» **Assigned task**: Go through the records and extract every line with the word "Select".

(Stored items)
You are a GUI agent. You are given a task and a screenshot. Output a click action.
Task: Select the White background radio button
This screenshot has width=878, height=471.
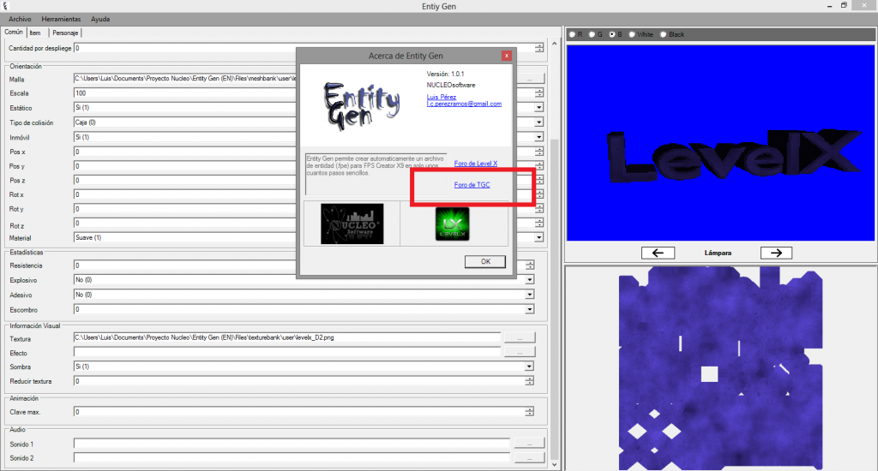tap(633, 34)
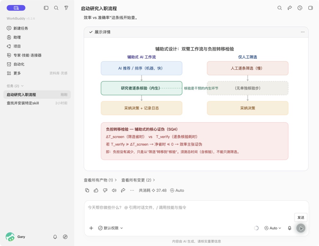The image size is (319, 246).
Task: Give thumbs up to the response
Action: tap(96, 190)
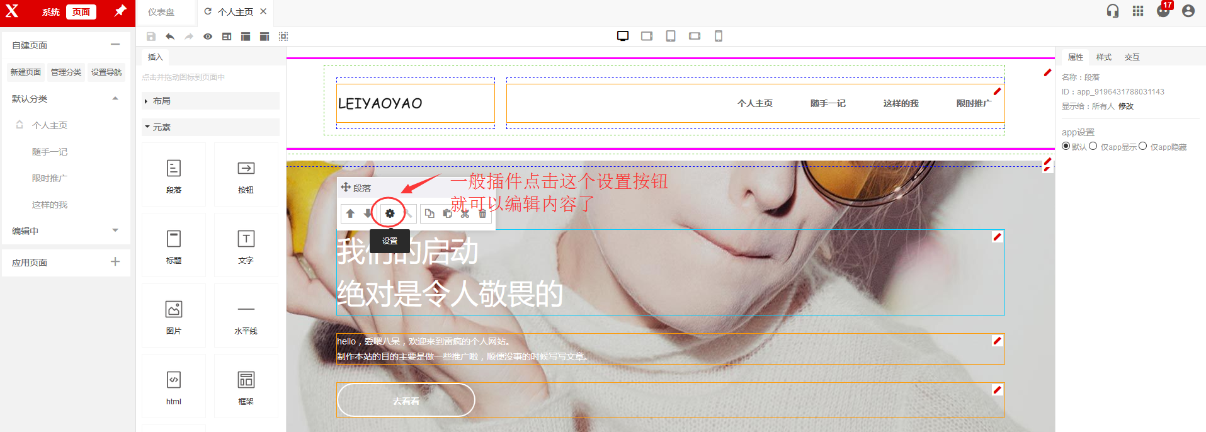This screenshot has width=1206, height=432.
Task: Collapse the 默认分类 category list
Action: [x=115, y=98]
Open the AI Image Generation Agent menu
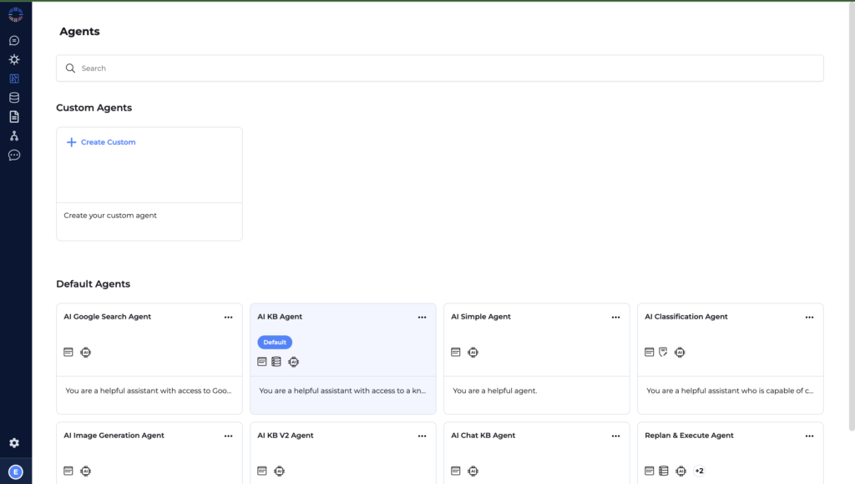 [229, 436]
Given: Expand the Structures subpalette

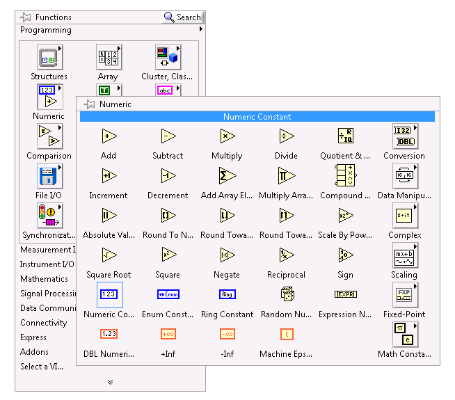Looking at the screenshot, I should (49, 58).
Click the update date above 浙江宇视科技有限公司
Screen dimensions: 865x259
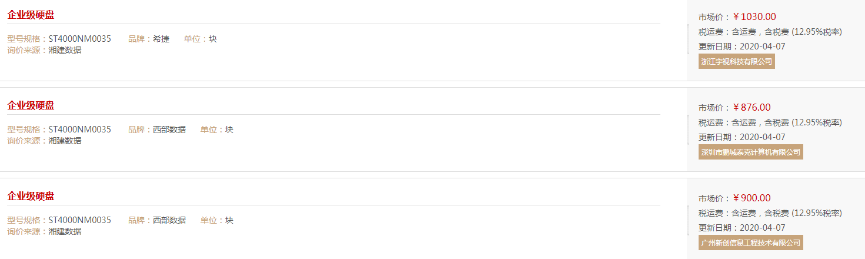click(x=742, y=47)
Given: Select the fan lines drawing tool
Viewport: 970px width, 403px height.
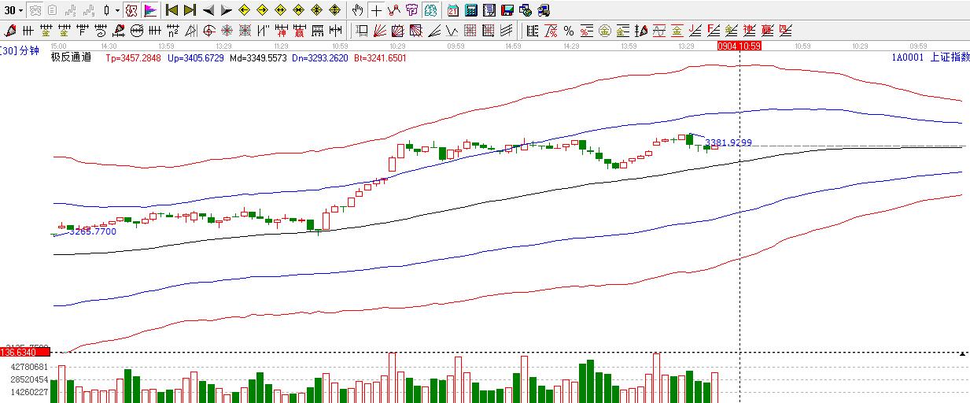Looking at the screenshot, I should click(379, 31).
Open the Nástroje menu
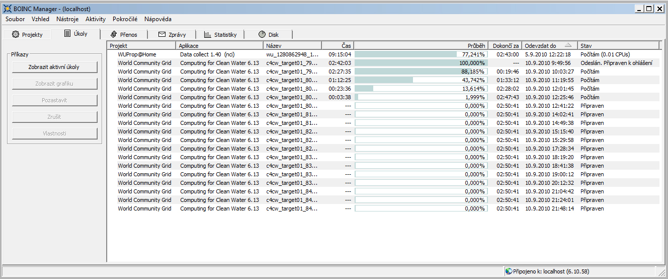 coord(67,19)
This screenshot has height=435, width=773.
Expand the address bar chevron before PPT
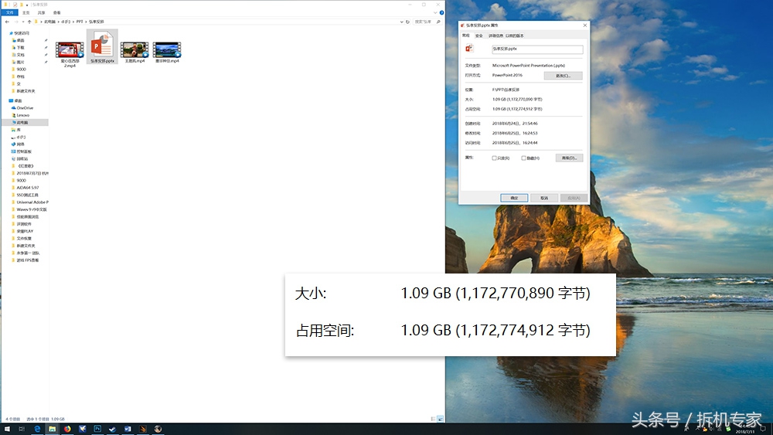pos(74,22)
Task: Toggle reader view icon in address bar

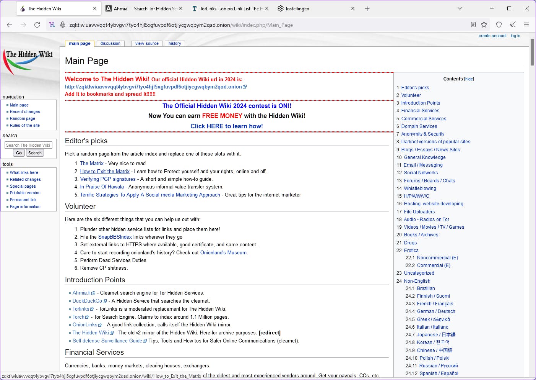Action: 473,25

» **Reply to the task**:
Task: Select the White background radio button
Given: Select the fan lines drawing tool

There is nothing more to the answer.